• **Page extract**
------------------------------

Re: [heads-up][RFC] ext4_file_write() breakage

Al Viro <viro@xxxxxxxxxxxxxxxxxx> · Fri, 4 Apr 2014 07:11:07 +0100

On Thu, Apr 03, 2014 at 10:55:59PM -0400, Theodore Ts'o wrote:
> On Thu, Apr 03, 2014 at 05:37:39PM +0100, Al Viro wrote:
> > 2) simply looking at file size in O_APPEND case instead of pos would not
> > close that one - file size is unstable at that point (we don't have any
> > locks held here).
> > 
> > 3) ext4_unaligned_aio() suffers the same problem, but that's *not* the
> > only issue with it.
> 
> So basically, we'll have to take i_mutex in order to check the file
> size, which means there's no point with the ext4_unaligned_aio()
> logics.  We can just take the i_mutex and then do the tests based on
> i_size in ext4_file_dio_write()

Can you hold it across ext4_unwritten_wait(), though?

> >  It checks that (O_DIRECT) aio write tries to hit
> > something aligned only to hw sector and not to block size.  Fine, but...
> > think what rlimit will do to us.  generic_write_checks() contains this:
> > 
> > 	unsigned long limit = rlimit(RLIMIT_FSIZE);
> > 	....
> > 		if (limit != RLIM_INFINITY) {
> > 			if (*pos >= limit) {
> > 				send_sig(SIGXFSZ, current, 0);
> > 				return -EFBIG;
> > 			}
> > 			if (*count > limit - (typeof(limit))*pos) {
> > 				*count = limit - (typeof(limit))*pos;
> > 			}
> > 		}
> > 
> > and it's done only after we'd called ext4_unaligned_aio().  
> 
> Can we solve these problem by simply doing these tests in
> ext4_file_dio_write(), so we modify pos/couint before we do the
> ext4_unaligned_aio() checks?  We don't need i_mutex to do these
> particular tests, right?

Yes, we do - O_APPEND, again ;-/

> > So it doesn't
> > predict whether the iovec seen by ->direct_IO() will be unaligned - there
> > are false negatives.  Even worse, consider an iovec that consists of
> > 8 segments, 512 bytes each.  Starting offset in file is a multiple of block
> > size.  Everything's fine from ext4_unaligned_aio() POV, right?  And from
> > fs/direct-io.c one it's only sector-aligned sucker.  For a good reason,
> > since a segment in the middle of that thing might very well point to unmapped
> > memory, which will mean short write, with all zeroing issues ext4 is trying
> > to avoid here.
> 
> I'm not sure I understand the concern here.  The zeroing issues we're
> concerned about is when two threads need to work on the same unwritten
> block.  So if the pos and size are block aligned, this can't heppen.
> What am I missing?

------------------------------

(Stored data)
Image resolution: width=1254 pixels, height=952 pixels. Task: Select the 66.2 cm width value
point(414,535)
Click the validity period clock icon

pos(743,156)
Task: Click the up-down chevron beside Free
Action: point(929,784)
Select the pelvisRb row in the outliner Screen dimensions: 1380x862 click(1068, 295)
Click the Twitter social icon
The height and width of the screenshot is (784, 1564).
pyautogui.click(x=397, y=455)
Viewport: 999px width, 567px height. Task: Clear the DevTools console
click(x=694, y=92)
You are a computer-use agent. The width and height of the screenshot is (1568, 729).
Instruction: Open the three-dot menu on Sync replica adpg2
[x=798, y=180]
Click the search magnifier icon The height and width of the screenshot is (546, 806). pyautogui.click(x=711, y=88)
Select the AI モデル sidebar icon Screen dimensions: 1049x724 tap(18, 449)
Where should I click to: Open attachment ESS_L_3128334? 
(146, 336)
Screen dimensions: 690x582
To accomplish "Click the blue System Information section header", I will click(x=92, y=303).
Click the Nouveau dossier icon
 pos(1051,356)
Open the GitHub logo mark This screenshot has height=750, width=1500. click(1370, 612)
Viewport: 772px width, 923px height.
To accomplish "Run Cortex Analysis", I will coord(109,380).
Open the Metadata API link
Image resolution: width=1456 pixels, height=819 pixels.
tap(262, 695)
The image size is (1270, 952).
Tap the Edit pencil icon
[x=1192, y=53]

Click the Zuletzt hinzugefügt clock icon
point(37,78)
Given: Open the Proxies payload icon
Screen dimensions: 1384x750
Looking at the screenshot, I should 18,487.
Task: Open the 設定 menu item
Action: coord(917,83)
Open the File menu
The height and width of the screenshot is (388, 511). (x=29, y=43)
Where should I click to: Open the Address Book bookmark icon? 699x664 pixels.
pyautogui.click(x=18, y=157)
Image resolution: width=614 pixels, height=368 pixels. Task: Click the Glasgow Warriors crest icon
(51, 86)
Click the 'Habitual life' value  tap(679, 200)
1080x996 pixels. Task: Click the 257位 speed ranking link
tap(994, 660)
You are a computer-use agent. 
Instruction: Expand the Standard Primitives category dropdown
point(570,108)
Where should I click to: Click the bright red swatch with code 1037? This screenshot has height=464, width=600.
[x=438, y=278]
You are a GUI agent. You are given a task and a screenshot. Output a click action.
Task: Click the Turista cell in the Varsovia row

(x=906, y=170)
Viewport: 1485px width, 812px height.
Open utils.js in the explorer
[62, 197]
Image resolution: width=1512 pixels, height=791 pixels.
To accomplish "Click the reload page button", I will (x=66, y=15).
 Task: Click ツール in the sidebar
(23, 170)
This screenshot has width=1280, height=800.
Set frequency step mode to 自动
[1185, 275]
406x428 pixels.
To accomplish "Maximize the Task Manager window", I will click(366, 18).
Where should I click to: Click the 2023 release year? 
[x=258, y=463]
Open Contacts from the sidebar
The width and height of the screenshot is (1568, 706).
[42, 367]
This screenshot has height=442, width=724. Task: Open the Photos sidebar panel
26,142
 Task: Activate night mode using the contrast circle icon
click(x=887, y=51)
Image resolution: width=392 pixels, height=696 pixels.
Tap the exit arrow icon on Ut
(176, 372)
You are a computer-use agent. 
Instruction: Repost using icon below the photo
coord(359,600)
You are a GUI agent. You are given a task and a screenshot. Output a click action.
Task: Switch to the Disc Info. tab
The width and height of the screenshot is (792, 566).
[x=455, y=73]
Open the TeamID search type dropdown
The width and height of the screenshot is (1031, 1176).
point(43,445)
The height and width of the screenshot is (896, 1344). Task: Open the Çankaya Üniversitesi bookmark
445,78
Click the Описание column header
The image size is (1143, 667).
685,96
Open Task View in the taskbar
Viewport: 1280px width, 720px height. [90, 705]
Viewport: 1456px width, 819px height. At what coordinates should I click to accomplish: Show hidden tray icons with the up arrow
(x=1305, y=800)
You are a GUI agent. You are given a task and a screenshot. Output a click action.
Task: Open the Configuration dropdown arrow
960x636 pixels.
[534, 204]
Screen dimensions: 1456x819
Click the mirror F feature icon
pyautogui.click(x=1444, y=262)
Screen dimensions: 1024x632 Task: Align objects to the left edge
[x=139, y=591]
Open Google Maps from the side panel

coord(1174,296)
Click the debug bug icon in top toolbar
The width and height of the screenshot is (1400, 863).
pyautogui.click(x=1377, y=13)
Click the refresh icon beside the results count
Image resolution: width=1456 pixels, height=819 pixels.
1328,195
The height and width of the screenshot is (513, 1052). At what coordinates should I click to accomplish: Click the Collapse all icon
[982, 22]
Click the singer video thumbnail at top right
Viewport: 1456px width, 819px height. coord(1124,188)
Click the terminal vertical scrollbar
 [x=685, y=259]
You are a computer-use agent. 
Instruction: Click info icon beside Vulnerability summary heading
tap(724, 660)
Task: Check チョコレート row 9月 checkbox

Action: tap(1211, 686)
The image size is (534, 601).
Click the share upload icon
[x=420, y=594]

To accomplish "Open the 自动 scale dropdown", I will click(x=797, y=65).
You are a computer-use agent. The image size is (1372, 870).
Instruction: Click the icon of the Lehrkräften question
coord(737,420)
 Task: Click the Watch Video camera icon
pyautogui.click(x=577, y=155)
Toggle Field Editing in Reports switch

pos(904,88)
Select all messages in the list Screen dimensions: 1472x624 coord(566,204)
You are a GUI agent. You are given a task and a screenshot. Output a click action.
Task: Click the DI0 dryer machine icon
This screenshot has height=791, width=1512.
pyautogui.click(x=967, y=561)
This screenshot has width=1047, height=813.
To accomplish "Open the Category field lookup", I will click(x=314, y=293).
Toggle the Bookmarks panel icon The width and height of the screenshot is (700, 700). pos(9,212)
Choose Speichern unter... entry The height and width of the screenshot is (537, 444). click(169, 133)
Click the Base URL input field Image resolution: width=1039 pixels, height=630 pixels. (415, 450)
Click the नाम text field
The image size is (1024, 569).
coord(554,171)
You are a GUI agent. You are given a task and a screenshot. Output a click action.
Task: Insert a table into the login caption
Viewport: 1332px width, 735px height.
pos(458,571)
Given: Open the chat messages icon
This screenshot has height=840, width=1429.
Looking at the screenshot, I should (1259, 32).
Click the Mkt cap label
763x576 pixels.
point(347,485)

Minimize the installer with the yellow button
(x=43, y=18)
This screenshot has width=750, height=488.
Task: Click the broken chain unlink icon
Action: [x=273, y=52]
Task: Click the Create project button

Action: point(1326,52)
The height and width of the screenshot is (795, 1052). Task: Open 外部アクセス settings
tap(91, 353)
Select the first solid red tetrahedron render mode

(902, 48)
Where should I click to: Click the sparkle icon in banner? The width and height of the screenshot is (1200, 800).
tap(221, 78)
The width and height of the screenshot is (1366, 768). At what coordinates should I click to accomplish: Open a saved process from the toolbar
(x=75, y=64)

------------------------------

• **Tasks to perform**
**A.** Reproduce verbatim the passage of the ext4_file_write() message that opens with the words containing "Re: [heads-up][RFC] ext4_file_write()" and closes with "locks held here).".
**B.** Carry on the ext4_file_write() mailing-list reply from the point at which it ends.

• **Results**
**A.**
Re: [heads-up][RFC] ext4_file_write() breakage

Al Viro <viro@xxxxxxxxxxxxxxxxxx> · Fri, 4 Apr 2014 07:11:07 +0100

On Thu, Apr 03, 2014 at 10:55:59PM -0400, Theodore Ts'o wrote:
> On Thu, Apr 03, 2014 at 05:37:39PM +0100, Al Viro wrote:
> > 2) simply looking at file size in O_APPEND case instead of pos would not
> > close that one - file size is unstable at that point (we don't have any
> > locks held here).

**B.**
Thread A: write at offset 40M+512.  Unaligned as far as ext4_unaligned_aio()
is concerned, so it takes that mutex.

Thread B: write at offset 40M, with 8 512-byte segments in iovec.  The second
segment points to munmapped memory.  Same as 512-byte write at the same offset,
but not from the ext4_unaligned_aio() point of view.  It does *not* wait
for unwritten blocks resulting from A to be dealt with.

Area around 40M is still unwritten.  Apply Eric's scenario from the commit
that has introduced the whole "we need exclusion on unaligned aio" thing...

That, BTW, is one of the areas where we rely on blocks being less than
page-sized.  Aligned iovec will *not* have page boundaries inside the
pieces that will go into one block, so there we are guaranteed that we
won't end up with sub-block writes when we hit a VMA boundary in the
memory area we are trying to write from.

If iovec elements are not block-aligned, we can run into a short write due
to that effect.  And short write ending in the middle of a new block would
bloody better make sure to zero the rest of that block out, for obvious
reasons...

The mess happens if we have zero-the-rest-of-new-block logics trigger when
that block is, in reality, not new anymore.  I.e. when we have an earlier
write that has already returned from ->aio_write(), but still hasn't reached
the IO completion.  That's what this ext4_unwritten_wait(inode) is about,
as far as I understand the whole thing.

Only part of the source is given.